堂·迪亞戈當然不必自報姓名,但在某個時刻,他一定會問對方:您叫什麼。他並非不清楚,讓一個佛蘭德人靠在自己背後有多麼危險。他也不是沒捱過從暗處刺來的匕首,但至少想要知曉刺客的名字。我們不知道同乘者是怎麼回答的,我們就叫他「揚」好了;既然他的許多同胞都叫這個名字,甚至乾脆叫他「揚·凡·梅赫倫」——梅赫倫的揚。我們相信他的修道院也叫「聖·揚」,既然佛蘭德有許多修道院都叫這個名字。梅赫倫的揚用法語給堂·迪亞戈指路,夾著他自以為的西班牙語,發現對方聽不懂時就拽他的斗篷。人與人之間就算語言相通也常常充滿誤解,何況不完全聽得懂呢。

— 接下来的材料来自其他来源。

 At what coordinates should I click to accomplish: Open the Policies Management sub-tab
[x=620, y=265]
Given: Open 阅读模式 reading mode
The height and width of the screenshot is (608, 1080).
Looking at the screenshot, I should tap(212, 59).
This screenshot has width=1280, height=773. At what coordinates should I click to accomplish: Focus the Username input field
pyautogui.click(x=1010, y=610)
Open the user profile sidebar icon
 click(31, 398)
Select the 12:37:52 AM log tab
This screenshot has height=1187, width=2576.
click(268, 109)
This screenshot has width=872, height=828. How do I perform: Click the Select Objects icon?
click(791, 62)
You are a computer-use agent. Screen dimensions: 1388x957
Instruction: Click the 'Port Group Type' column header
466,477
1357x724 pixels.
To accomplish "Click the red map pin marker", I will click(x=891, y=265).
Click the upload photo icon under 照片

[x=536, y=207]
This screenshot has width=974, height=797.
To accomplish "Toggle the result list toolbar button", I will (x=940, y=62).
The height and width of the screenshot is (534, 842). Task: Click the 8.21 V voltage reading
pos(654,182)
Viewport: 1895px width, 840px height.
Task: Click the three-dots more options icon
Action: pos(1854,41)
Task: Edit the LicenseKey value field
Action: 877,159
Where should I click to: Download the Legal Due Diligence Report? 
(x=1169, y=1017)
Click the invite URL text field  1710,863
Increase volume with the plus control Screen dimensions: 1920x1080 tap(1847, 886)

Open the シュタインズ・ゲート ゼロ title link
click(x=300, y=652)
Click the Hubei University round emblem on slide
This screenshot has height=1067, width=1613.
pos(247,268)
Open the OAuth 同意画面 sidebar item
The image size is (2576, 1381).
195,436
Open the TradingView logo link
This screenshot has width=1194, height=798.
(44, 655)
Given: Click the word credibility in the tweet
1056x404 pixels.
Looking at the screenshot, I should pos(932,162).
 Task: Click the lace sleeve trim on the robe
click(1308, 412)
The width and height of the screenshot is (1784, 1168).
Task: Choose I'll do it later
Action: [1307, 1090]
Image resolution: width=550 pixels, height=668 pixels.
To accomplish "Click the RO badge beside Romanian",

到達梅赫倫城郊的聖·揚修道院時已是深夜。馬已精疲力竭,梅赫倫的揚熟練地把它牽到馬廄,給水槽倒滿水,餵它新鮮的乾草。堂·迪亞戈憐惜地拍拍馬脖子。這可憐的動物可以歇下了,它怎能料到要馱著兩個男人穿越蜿蜒的河道和片片荒涼的樹林。人卻還有重重心事,但總歸進到了溫暖的屋子,可以坐下來烤烤火,接過主人遞過來的摻了香料的熱紅酒,就算裡面下了毒也沒什麼大不了。伙房一定近在咫尺,沒過多久,堂·迪亞戈眼前的長桌上就擺滿了切開的乾酪、燻腸、烤餅和酒壺。我說不定是在做夢,他心想,魔王把我引到他的洞窟裡,我今夜縱然可以忘情暢飲,轉天卻會在墳堆上醒來,手裡攥著死人骨頭;不過魔王怎麼也會進食?而且看樣子他也餓壞了。看到佛蘭德人吃喝起來,西班牙人才放了心,把手伸向盤子,知道自己仍身處在真實的世界裡。人有心事畢竟無法盡情飽腹,宴席沒有持續多久,最後只剩酒杯反覆斟滿。現在,堂·迪亞戈相信揚是這兒的主人了。只有主人能遊刃有餘地調遣一切。
「您說您是這兒的聖庫保管人?」堂·迪亞戈問。
「是的。」揚回答。
「你們難道沒有院長嗎?」
「有,但沒人見過他,名義上的院長是某位爵爺,對他來說,小小的聖·揚不過是封地下一個微不足道的名字。」
揚點亮了馬燈,請堂·迪亞戈跟著他走,他們穿過長長的充滿灰塵氣味的迴廊,牆上地上嵌滿了幾乎磨平的墓碑和石板。
「這修道院難道就你一人嗎?」堂·迪亞戈疑惑地問。